• **Set exercise 1**
According to the commentary on U.S.-Russian arms control, by about how many did the INF and START agreements cut Soviet-era nuclear warheads?
• **Set exercise 2**
Pick up the commentary on U.S.-Russian arms control after its last sentence and continue it.

• **Selected excerpt**
+ + + + +

After the Helsinki Summit was over, the Russian government, the Russian and American media, and many Russian experts in the West have been calling for the United States and Russia to agree quickly to either an extension of the 2010 New Start Treaty, or a new follow-on arms control agreement; the New Start Treaty between the two countries is scheduled to expire in 2021.
Many of these calls for new negotiations and a new treaty are primarily driven by alarm at the bad state of East-West relations, the belief in the inherent benefits of arms control in general, and that arms control remains the area where it is easiest to secure Russo-American dialogue.
Additionally, arms control is historically the arena where Moscow most feels it is being treated as an equal by the United States. According to some American arms control enthusiasts, such deals also provide opportunities for Russia to achieve "parity" and supposedly thus stability between the two nations. Therefore, in the name of international security and East-West dialogue, it is argued, it is necessary to resume arms control talks with Moscow.
It is often assumed that "right wing" ideologues are opposed to arms control with the Russians, just as they purportedly were during the Cold War. This view is apparently based on another assumption: that "right-wingers" desire U.S. superiority over Russia and other armed adversaries, a superiority that bilateral arms control deals would preclude. However, it has always been the case that arms control, when done correctly, has been a policy designed to advance U.S. interests, not an effort to satisfy Soviet-Russian neuroses about being equal to the U.S. Therefore, the test of a credible arms control proposal and/or process is whether it advances U.S. interests.
The facts, ironically, are that it was under Ronald Reagan and the first Bush administration, that genuine arms control reductions were first achieved. Under the 1987 Intermediate Range Nuclear Forces (INF) and the 1991 Strategic Arms Reduction Talks (START) agreements between the United States and the Soviet Union, the U.S. fundamentally altered the strategic balance in favor of the U.S. and the Western alliance, by cutting Soviet-era nuclear warheads by nearly 10,000.
The START treaty is in marked contrast to previous United States-Soviet agreements, such as the Strategic Arms Limitation Talks, or SALT treaty of 1972 that allowed massive growth in the Soviet nuclear arsenal. Particularly troubling was the SALT treaty acceptance of the Soviets' massive increase from 1972-80 in large, heavy, multiple warhead land-based missiles that the United States perceived as a key threat to strategic stability.

+ + + + +

• **Data section**

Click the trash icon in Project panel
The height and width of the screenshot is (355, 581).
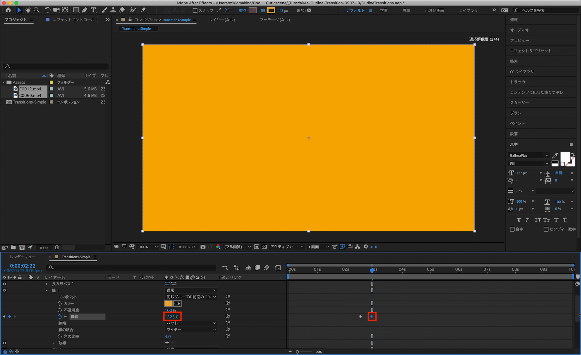(57, 247)
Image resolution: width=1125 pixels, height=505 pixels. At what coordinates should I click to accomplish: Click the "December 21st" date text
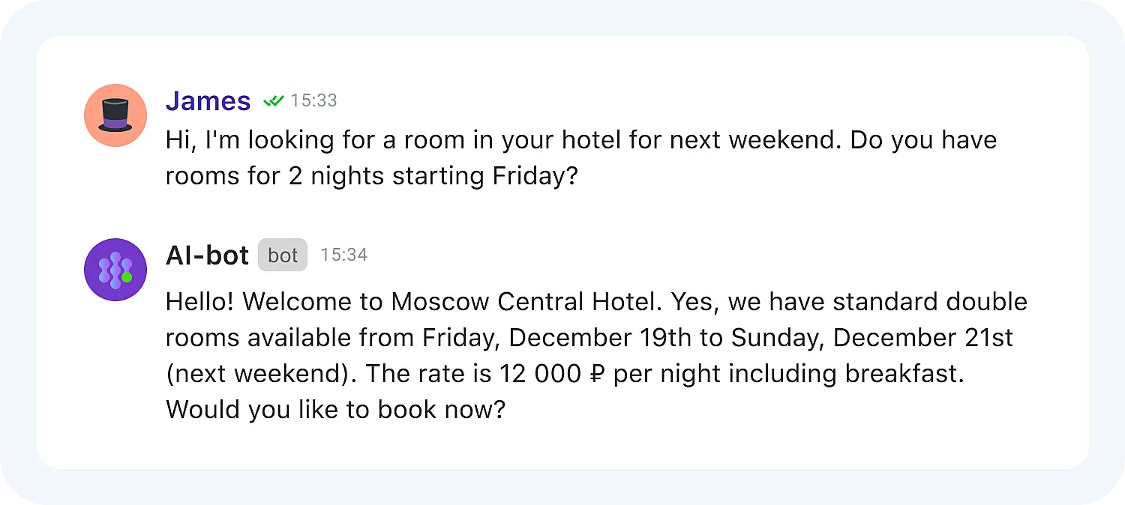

+ + + + +

• **Task answer 1**
By nearly 10,000.

• **Task answer 2**
Arms control with Russia is also problematic for other reasons. The Russians have no media and other pressures on their negotiators to "get a deal" or "play fair". Moreover, the Russians always cheat on such deals, and the verification measures in place often turn out to be seriously deficient.
Also, the current Russian nuclear forces are nearing complete modernization, (85% or more will be fully modernized by 2020). In contrast, the United States is just beginning its nuclear modernization effort, which will not be nearing completion until well in to the 2030's, first with the initial deployment of a new bomber in 2027, a new land-based ICBM in 2029 and a new Columbia-class submarine in 2031.
This schedule, furthermore, assumes full, uninterrupted funding and support for these nuclear programs.
So far, the Congress has not only fully funded the nuclear enterprise but has provided additional funding for the modest acceleration of the bomber and land-based missile modernization programs. Should the arms control community get its wish on future strategic arms control, however, we will cut both our land-based missiles and submarines at seas. For example, most of the 400 currently deployed Minuteman land-based ICBMS, (each with just one warhead), would have to be eliminated, or, as some arms control proponents have suggested, half of the United States' planned 12 new submarines would never be built.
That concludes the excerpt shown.